* Assignment
In the entries below, which lines run from the one containing "Open the notifications bell" to the one containing "Expand the -OOWaDLxeSCQU3uIxCYe tree node"? Copy exactly those lines, ends included, and no others.

[Stored items]
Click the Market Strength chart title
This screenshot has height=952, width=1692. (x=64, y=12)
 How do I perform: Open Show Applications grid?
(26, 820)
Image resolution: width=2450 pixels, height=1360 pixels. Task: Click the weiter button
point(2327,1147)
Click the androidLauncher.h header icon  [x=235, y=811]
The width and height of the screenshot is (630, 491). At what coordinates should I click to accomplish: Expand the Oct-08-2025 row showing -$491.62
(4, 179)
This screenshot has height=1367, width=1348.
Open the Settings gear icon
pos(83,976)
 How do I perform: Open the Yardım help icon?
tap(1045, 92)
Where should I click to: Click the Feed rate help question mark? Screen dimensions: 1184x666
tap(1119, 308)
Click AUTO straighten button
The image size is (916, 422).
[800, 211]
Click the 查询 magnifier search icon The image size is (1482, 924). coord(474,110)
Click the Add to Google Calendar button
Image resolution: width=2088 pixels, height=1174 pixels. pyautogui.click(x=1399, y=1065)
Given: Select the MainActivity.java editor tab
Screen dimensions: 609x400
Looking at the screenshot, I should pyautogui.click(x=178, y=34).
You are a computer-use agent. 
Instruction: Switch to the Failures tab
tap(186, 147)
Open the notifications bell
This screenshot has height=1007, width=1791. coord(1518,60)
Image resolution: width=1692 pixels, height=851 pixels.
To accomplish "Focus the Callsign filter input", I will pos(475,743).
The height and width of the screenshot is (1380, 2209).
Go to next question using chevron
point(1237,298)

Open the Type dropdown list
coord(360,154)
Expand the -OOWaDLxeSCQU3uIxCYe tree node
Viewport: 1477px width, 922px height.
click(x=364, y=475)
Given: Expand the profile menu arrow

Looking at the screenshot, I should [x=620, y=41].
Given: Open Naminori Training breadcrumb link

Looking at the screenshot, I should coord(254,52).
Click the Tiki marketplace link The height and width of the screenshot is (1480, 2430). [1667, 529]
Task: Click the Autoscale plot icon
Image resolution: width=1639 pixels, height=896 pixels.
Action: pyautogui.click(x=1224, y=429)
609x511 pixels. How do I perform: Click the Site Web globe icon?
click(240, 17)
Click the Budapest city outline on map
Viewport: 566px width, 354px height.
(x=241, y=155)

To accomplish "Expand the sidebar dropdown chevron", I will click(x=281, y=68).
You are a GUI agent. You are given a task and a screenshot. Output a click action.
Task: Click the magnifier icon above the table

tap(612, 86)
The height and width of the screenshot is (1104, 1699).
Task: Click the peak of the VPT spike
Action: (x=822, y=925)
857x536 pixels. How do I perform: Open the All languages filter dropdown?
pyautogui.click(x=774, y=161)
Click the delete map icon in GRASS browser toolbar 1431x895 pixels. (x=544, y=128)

* Reply
Open the notifications bell
This screenshot has height=1007, width=1791. coord(1518,60)
Image resolution: width=1692 pixels, height=851 pixels.
To accomplish "Focus the Callsign filter input", I will pos(475,743).
The height and width of the screenshot is (1380, 2209).
Go to next question using chevron
point(1237,298)

Open the Type dropdown list
coord(360,154)
Expand the -OOWaDLxeSCQU3uIxCYe tree node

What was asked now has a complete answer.